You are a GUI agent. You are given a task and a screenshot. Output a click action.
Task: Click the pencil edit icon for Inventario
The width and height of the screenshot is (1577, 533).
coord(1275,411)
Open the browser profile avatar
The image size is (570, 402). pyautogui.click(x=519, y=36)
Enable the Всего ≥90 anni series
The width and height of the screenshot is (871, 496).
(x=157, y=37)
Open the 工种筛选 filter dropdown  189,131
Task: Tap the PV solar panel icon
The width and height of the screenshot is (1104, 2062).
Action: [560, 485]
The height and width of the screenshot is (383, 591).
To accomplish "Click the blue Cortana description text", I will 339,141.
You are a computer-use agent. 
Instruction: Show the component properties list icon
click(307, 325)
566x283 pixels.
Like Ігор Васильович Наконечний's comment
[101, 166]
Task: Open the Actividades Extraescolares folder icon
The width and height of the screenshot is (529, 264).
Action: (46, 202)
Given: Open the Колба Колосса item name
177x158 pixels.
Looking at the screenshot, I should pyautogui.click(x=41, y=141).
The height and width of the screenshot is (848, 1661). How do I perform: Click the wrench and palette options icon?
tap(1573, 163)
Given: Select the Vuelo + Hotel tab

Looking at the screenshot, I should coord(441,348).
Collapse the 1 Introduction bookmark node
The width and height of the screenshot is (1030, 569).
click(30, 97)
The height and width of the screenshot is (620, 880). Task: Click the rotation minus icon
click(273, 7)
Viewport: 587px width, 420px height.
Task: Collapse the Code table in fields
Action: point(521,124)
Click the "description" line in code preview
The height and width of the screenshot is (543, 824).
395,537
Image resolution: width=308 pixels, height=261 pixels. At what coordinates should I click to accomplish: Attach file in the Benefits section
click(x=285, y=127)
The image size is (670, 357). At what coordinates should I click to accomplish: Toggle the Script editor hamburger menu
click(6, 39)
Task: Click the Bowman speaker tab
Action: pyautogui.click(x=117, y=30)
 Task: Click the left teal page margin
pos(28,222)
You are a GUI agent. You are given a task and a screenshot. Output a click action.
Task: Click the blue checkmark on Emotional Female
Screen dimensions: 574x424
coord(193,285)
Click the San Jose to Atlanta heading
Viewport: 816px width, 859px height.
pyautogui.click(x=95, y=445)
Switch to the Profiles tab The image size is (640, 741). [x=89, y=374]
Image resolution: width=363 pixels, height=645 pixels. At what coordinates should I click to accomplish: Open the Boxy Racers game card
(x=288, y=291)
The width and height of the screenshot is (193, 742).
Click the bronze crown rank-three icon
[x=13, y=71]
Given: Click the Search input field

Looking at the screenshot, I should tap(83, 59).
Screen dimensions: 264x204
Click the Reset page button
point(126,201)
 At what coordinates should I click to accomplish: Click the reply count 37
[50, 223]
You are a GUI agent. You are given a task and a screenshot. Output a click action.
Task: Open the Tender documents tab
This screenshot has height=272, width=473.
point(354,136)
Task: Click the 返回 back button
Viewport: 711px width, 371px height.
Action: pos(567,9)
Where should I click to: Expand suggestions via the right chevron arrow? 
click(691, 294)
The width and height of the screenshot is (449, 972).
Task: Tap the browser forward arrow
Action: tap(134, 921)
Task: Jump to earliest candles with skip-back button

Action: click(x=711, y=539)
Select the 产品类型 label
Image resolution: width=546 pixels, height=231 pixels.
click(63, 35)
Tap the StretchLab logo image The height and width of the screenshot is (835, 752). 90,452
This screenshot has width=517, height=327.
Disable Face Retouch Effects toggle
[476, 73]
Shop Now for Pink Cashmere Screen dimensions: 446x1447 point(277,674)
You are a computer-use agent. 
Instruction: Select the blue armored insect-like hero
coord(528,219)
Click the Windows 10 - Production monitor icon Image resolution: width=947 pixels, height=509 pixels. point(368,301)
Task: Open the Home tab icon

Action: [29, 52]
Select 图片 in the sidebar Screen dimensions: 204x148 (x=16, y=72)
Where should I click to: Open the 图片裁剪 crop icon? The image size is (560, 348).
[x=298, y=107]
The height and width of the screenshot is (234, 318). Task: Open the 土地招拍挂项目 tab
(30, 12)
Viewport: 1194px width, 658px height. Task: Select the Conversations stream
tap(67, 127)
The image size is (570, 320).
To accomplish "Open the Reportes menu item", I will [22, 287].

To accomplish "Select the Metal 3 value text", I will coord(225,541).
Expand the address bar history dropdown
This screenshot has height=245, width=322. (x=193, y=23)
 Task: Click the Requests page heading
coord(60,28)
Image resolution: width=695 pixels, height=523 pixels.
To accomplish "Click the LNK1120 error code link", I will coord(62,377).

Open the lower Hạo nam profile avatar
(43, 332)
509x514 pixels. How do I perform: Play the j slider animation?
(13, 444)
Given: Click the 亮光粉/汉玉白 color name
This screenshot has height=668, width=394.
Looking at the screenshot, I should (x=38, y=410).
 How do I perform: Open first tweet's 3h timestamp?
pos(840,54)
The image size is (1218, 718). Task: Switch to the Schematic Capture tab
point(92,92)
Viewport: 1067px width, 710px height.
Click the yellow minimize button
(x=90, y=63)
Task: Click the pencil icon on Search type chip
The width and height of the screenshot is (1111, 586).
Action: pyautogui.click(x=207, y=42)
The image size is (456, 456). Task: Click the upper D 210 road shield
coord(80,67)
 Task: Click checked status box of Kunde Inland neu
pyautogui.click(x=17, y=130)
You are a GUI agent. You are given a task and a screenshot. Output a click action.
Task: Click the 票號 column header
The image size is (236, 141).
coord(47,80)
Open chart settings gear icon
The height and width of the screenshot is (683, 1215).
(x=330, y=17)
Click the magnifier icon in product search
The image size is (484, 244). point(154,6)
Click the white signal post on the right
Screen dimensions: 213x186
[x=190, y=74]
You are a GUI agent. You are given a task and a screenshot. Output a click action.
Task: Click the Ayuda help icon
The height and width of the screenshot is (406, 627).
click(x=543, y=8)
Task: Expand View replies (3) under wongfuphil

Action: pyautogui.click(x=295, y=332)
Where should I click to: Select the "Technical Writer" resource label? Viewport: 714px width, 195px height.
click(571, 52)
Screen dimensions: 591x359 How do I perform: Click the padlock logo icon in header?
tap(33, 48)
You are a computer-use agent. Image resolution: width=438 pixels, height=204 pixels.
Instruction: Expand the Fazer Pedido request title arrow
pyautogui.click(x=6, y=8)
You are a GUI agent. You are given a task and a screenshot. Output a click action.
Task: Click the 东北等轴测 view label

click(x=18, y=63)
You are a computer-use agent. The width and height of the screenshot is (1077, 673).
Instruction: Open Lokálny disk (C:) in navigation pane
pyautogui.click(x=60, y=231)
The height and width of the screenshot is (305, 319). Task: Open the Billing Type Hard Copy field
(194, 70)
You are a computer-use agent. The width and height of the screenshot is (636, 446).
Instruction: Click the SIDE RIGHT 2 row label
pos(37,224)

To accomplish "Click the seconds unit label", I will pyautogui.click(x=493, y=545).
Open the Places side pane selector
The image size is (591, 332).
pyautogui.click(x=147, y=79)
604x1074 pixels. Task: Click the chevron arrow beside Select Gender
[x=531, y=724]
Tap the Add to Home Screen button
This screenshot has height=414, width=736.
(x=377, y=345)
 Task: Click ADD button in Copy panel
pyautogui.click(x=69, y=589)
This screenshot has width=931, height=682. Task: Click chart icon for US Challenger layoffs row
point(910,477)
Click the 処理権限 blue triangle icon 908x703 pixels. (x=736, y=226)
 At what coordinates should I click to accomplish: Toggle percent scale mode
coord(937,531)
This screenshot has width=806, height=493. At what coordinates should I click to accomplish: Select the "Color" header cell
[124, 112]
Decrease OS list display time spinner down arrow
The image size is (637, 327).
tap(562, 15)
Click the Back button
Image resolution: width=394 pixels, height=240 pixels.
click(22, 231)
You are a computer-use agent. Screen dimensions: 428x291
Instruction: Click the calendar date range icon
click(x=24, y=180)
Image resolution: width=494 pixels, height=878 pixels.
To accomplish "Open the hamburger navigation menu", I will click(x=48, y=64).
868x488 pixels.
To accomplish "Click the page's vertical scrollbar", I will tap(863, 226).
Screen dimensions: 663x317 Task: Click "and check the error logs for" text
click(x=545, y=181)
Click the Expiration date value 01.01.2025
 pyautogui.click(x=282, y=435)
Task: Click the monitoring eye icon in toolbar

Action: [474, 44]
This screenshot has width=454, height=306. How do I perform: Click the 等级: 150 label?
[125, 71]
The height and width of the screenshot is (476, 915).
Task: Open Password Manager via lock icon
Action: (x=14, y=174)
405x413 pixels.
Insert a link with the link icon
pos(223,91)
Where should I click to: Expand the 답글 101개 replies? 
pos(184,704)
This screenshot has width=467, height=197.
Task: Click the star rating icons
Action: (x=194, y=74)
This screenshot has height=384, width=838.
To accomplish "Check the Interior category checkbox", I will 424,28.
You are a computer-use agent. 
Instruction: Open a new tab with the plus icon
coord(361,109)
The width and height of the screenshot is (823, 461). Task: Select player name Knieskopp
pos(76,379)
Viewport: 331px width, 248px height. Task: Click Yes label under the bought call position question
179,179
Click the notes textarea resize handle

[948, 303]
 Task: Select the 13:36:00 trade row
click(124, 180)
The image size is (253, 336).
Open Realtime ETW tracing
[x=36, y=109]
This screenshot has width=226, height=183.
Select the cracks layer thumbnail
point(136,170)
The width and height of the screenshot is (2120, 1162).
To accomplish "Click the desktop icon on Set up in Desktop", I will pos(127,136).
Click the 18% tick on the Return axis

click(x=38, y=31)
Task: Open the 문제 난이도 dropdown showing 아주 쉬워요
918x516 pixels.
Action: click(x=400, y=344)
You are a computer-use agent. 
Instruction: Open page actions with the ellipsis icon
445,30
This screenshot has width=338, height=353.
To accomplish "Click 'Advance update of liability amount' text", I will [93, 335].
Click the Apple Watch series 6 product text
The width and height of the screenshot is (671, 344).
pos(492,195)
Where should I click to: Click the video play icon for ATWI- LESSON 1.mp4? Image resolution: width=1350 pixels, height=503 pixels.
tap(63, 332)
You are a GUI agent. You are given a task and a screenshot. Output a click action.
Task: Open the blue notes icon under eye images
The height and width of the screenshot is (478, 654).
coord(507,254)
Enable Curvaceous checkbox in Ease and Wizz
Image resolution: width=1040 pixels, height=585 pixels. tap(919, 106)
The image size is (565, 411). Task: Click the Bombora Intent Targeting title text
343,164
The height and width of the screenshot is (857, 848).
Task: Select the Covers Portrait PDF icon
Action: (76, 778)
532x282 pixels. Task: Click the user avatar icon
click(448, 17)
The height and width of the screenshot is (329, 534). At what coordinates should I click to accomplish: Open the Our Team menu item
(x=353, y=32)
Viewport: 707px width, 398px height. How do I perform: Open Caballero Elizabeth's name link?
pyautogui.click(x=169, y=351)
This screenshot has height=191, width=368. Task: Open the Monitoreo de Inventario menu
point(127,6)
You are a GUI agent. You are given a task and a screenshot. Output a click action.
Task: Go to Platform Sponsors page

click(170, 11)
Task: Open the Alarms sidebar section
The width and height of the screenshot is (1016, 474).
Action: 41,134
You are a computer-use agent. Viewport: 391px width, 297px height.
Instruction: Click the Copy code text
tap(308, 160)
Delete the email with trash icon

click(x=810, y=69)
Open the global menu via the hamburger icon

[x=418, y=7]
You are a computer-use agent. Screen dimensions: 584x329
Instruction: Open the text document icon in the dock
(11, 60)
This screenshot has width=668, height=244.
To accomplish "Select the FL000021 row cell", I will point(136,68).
□ □ □ □ □ □ □
• EXERCISE GOAL
In the entries above, restate word for word the lines between the one holding "Instruction: Open page" and the one holding "Task: Open the blue", inclusive, and nothing besides.

• PROBLEM SOLUTION
Instruction: Open page actions with the ellipsis icon
445,30
This screenshot has width=338, height=353.
To accomplish "Click 'Advance update of liability amount' text", I will [93, 335].
Click the Apple Watch series 6 product text
The width and height of the screenshot is (671, 344).
pos(492,195)
Where should I click to: Click the video play icon for ATWI- LESSON 1.mp4? Image resolution: width=1350 pixels, height=503 pixels.
tap(63, 332)
You are a GUI agent. You are given a task and a screenshot. Output a click action.
Task: Open the blue notes icon under eye images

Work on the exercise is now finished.